Coenraad was thrust into a starting role in the 2013–14 NBL season after the retirement of club legend Glen Saville.

In what was his sixth season in 2014–15, Coenraad earned the Club MVP award.

Coenraad signed one-year deals in 2015, 2016, and 2017. In the 2016–17 NBL season, Coenraad and the Hawks once again lost in the grand final series to the Perth Wildcats.

Coenraad signed a two-year deal in 2018, and in December 2019, he became the third player in Hawks history to reach 300 NBL games.

After initially retiring in November 2020, Coenraad returned to the Hawks in May 2021 to play out the 2020–21 NBL season as an injury replacement for Cameron Bairstow.

Coenraad initially re-joined the Hawks for the 2021–22 NBL season as an injury replacement player but was soon elevated to a fully contracted roster position. He played his 350th NBL game in May 2022.

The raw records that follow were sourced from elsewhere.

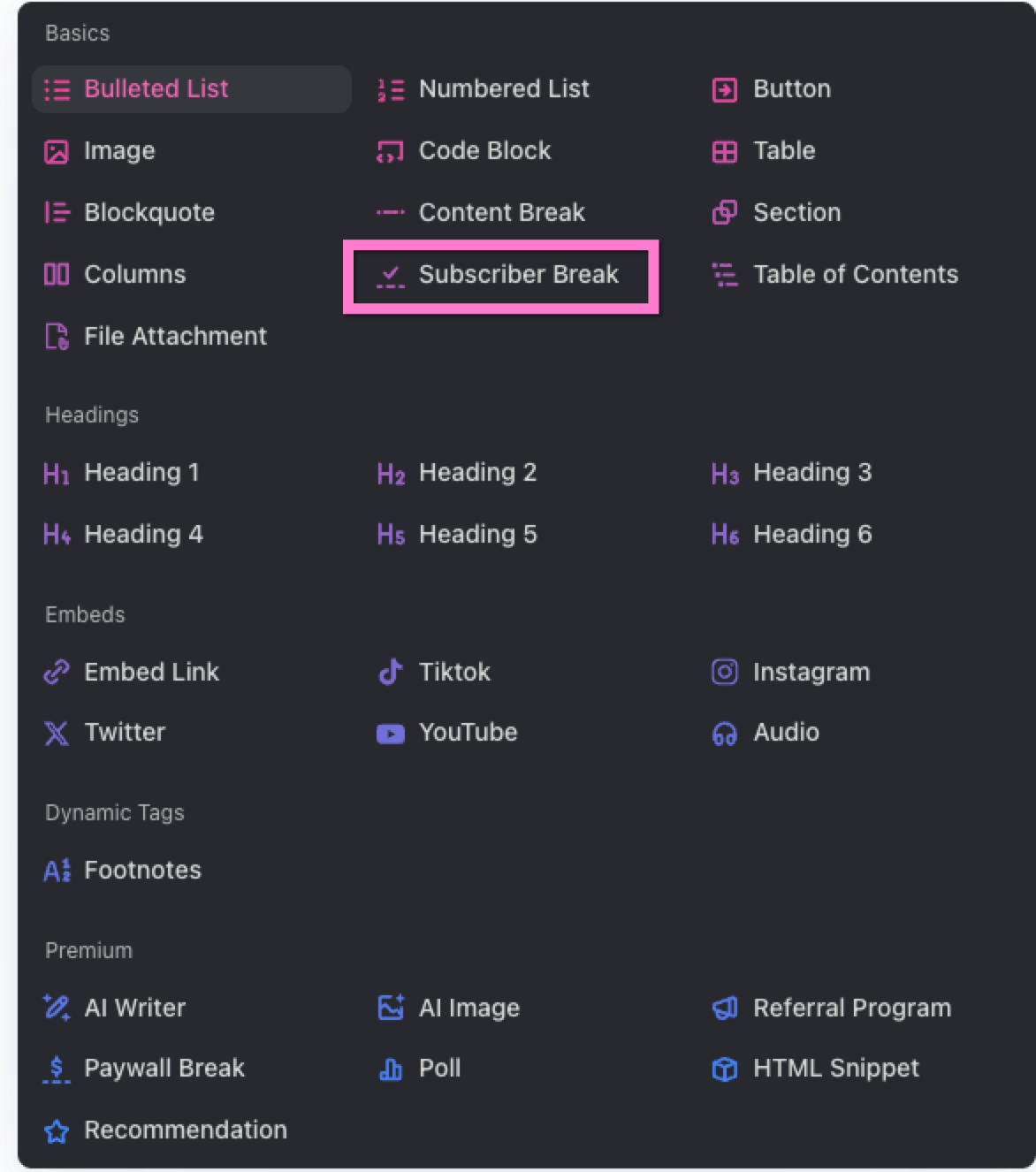
Task: Insert a Content Break
Action: tap(500, 213)
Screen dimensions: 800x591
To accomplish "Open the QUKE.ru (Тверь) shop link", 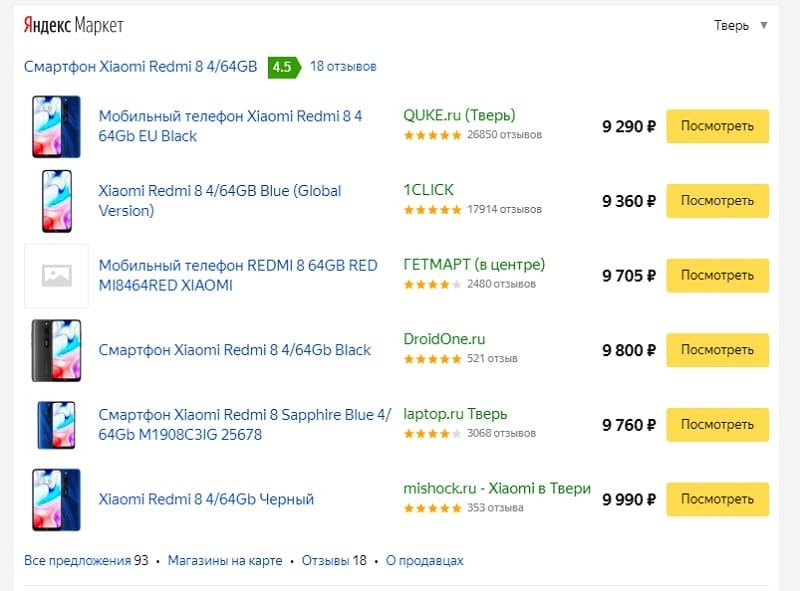I will pos(459,115).
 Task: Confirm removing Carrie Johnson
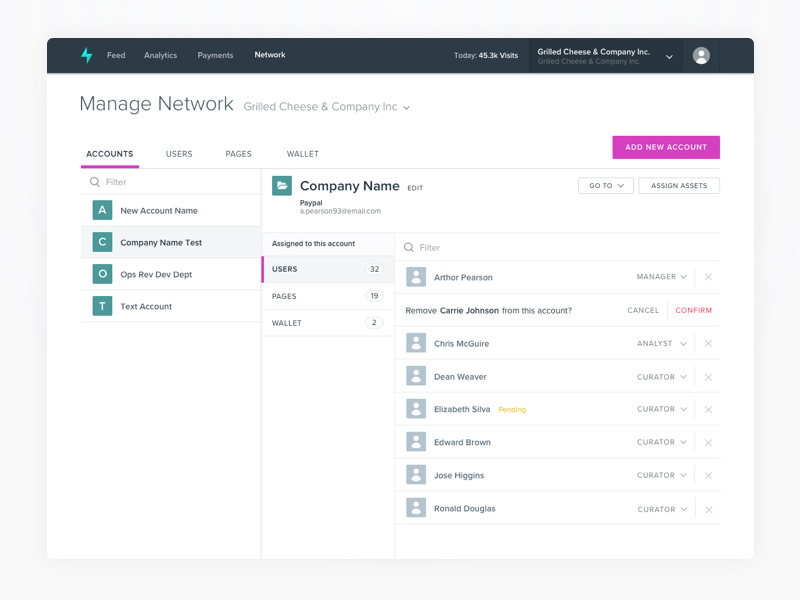click(693, 310)
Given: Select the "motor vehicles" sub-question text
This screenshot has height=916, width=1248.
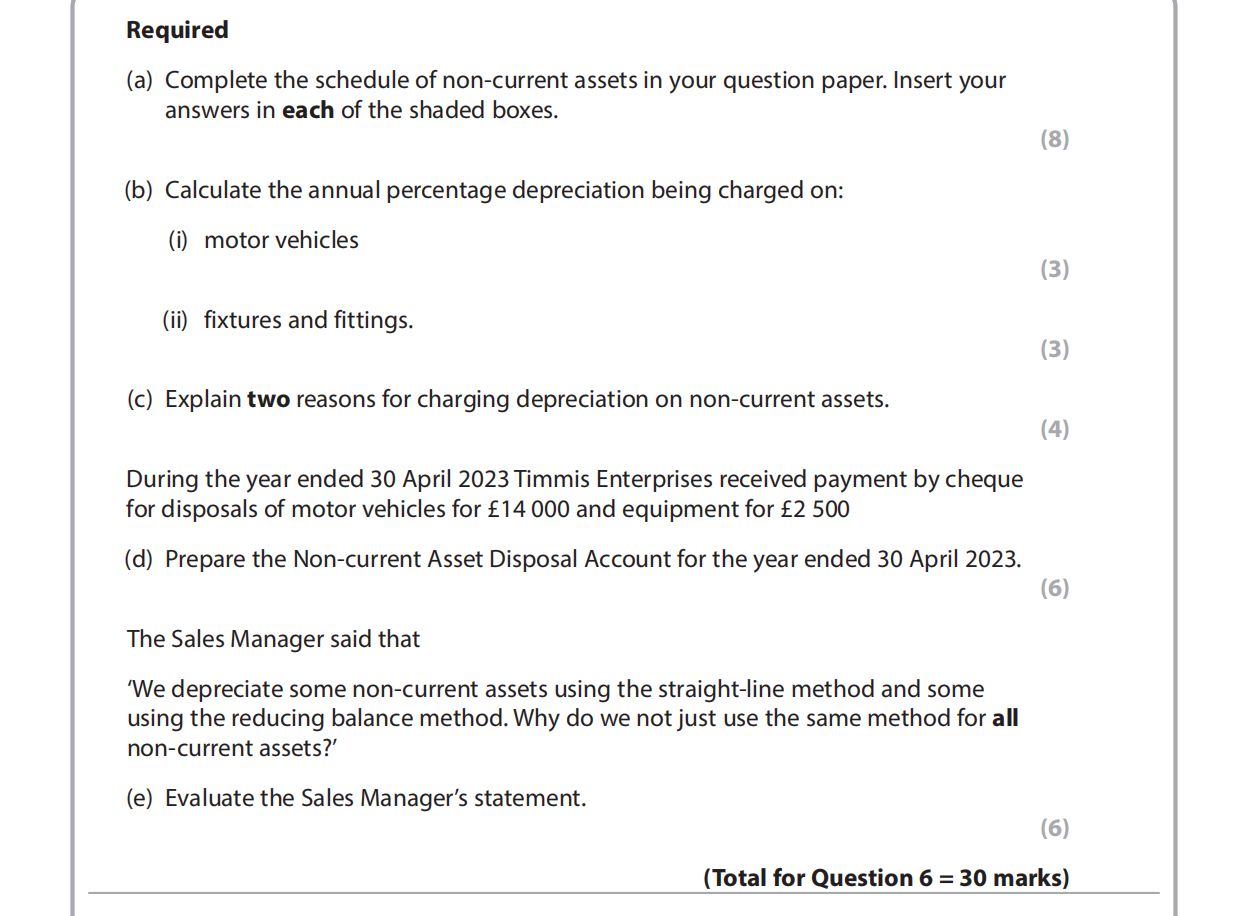Looking at the screenshot, I should coord(281,240).
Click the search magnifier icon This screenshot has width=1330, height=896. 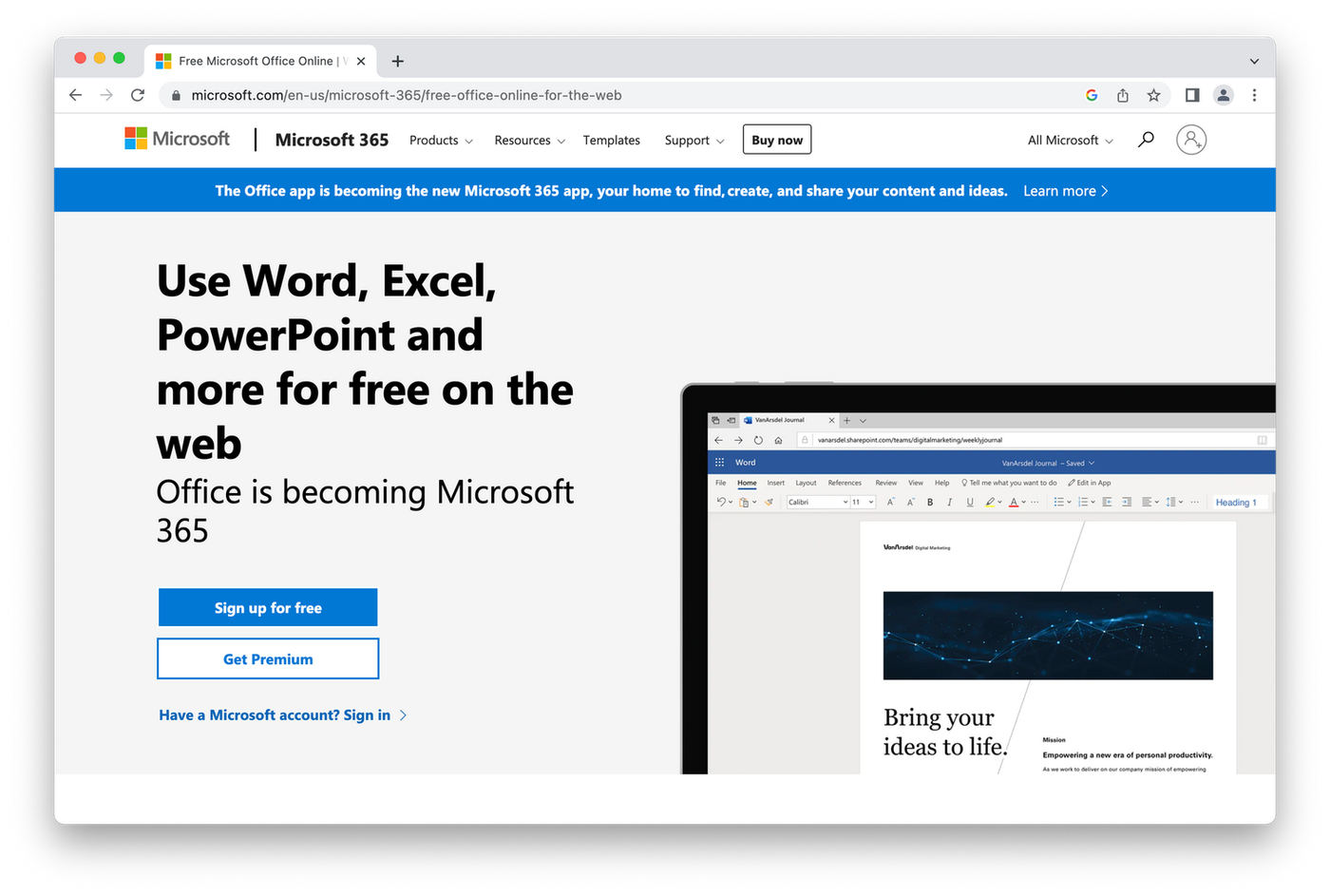pyautogui.click(x=1145, y=139)
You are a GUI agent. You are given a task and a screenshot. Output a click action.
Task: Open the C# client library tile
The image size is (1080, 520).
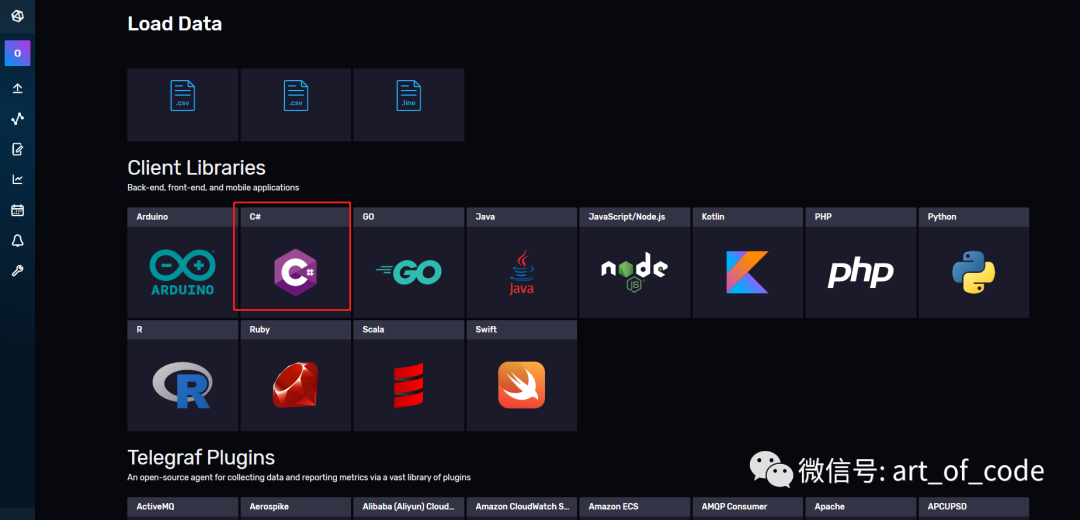[x=295, y=268]
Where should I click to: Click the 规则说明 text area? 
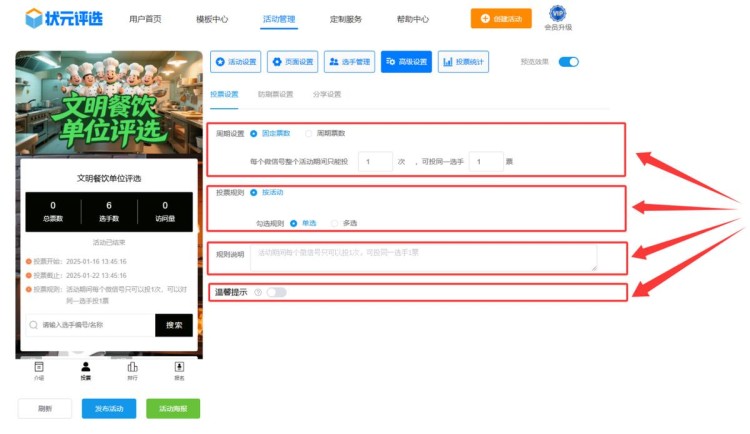(423, 257)
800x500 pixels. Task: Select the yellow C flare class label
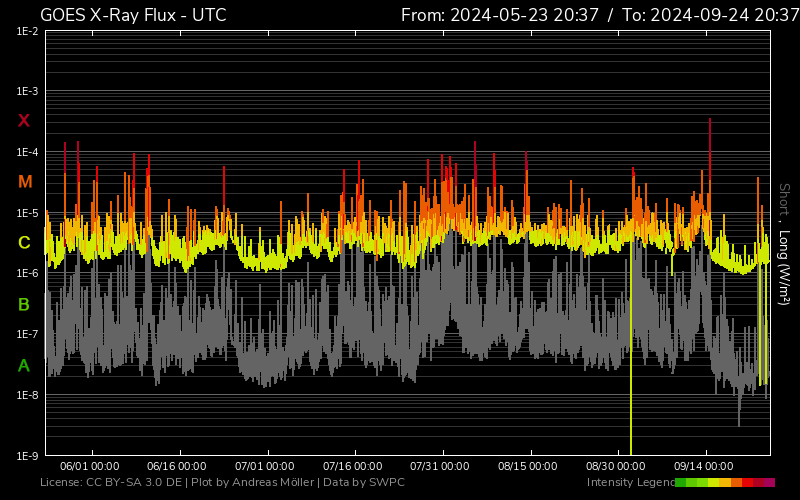pos(24,243)
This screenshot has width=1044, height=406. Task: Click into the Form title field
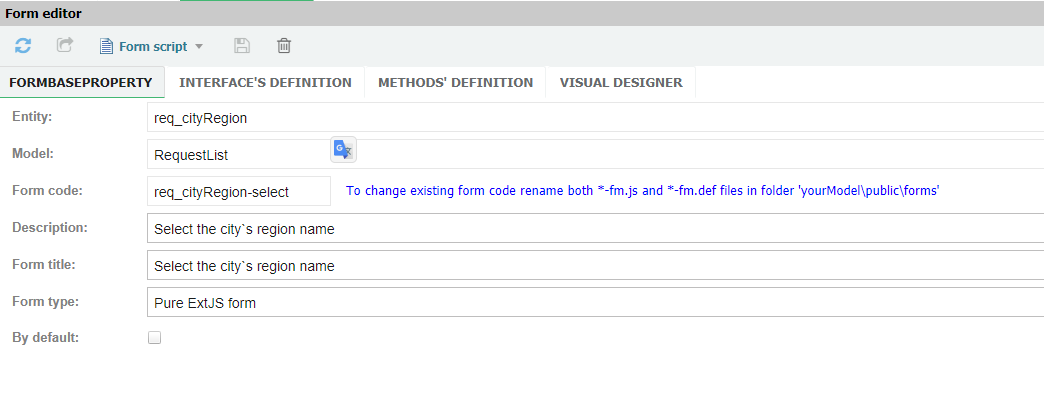(x=594, y=265)
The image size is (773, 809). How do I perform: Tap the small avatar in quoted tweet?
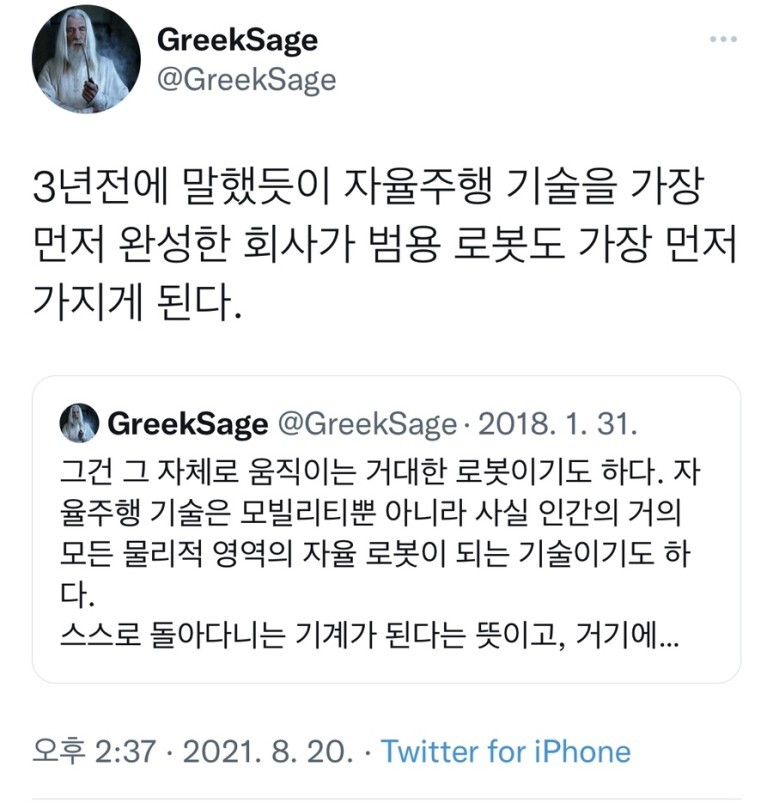tap(79, 423)
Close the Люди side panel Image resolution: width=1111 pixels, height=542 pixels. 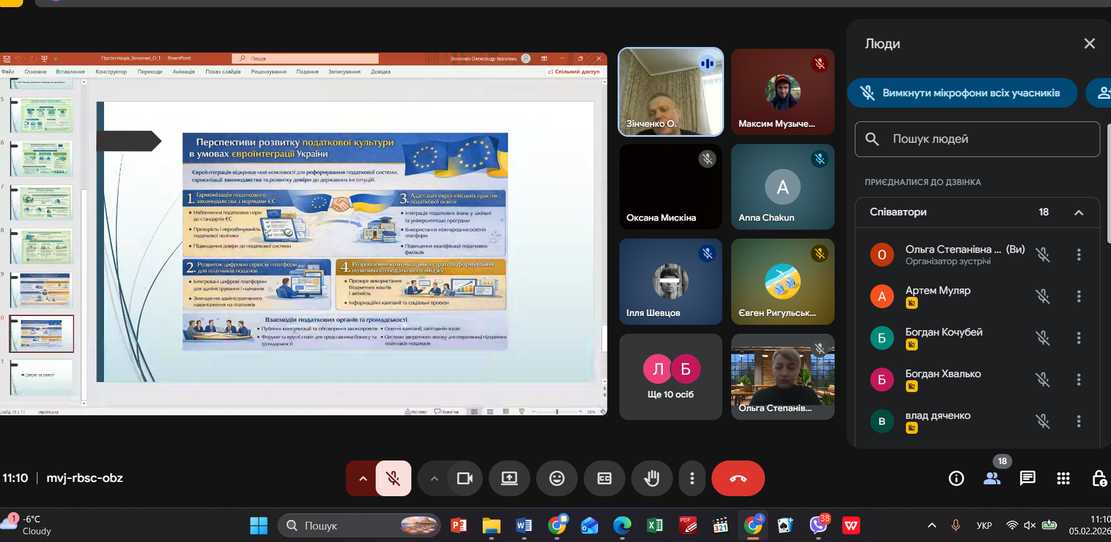point(1089,44)
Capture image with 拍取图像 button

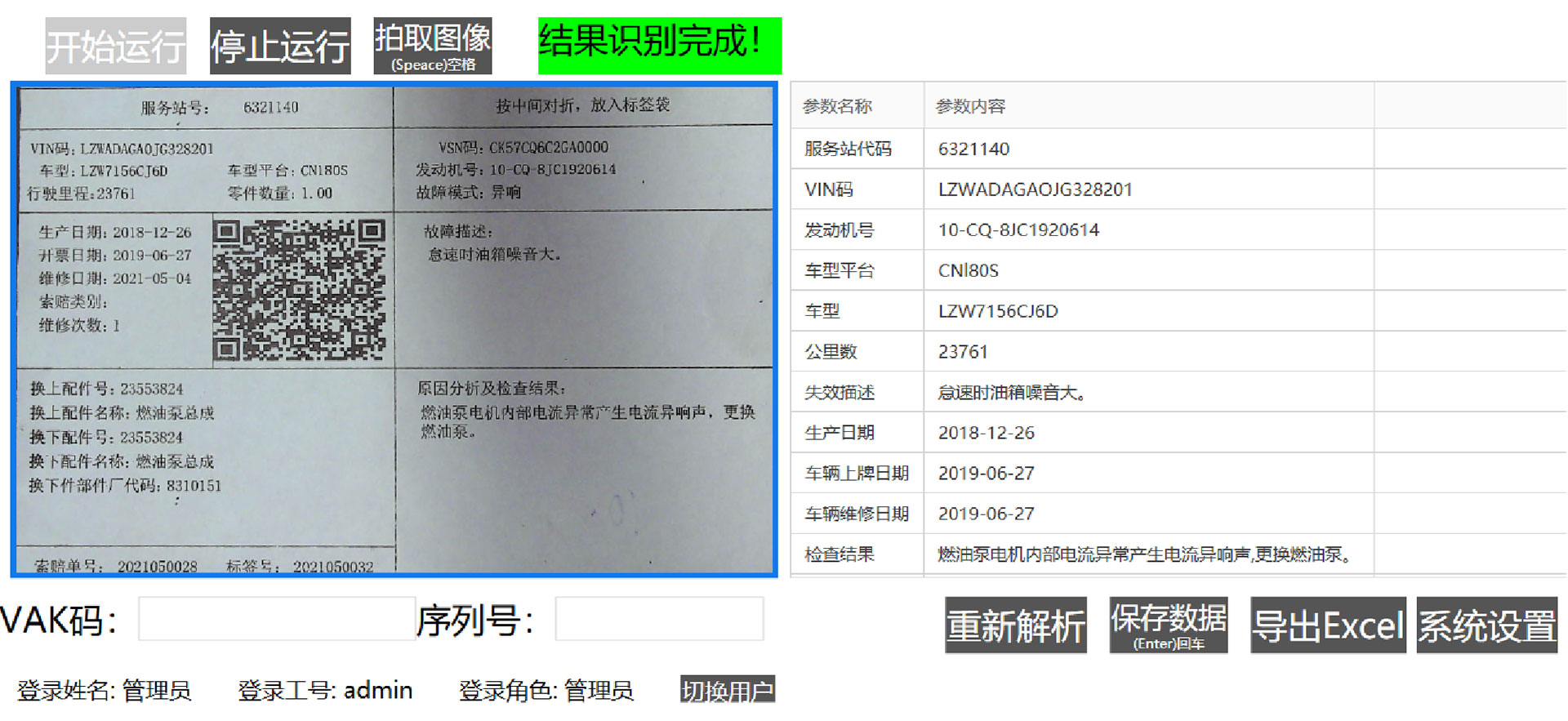pos(432,46)
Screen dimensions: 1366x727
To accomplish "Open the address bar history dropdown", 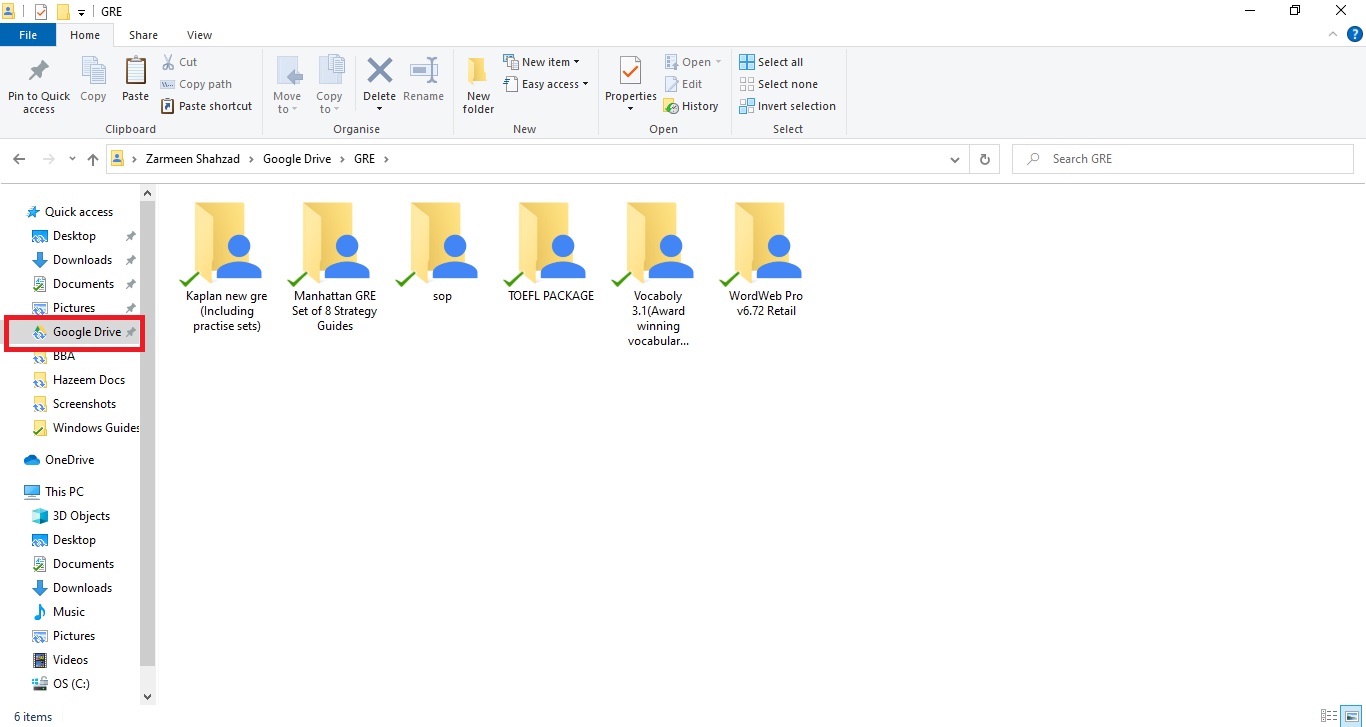I will click(954, 158).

Coenraad again started the 2022–23 NBL season as an injury replacement player, going on to play out what would be his final season, ending his career with 374 games.

===Off-season stints===
Coenraad had many stints in Australian state leagues during NBL off-seasons. He played for the Northside Wizards (2009), Mackay Meteors (2010–11), Ballarat Miners (2012; 2017), Brisbane Spartans (2015), Canberra Gunners (2016), Mount Gambier Pioneers (2018), Brisbane Capitals (2018), and the Illawarra Hawks NBL1 team (2021–22).

==National team career==
In 2019, Coenraad made his debut for the Australian Boomers at the FIBA World Cup qualifiers and won gold with the Australian 3x3 national team at the FIBA 3x3 Asia Cup.

==Personal life==
Coenraad and his American wife Nelly met while they were in college. The couple have two children.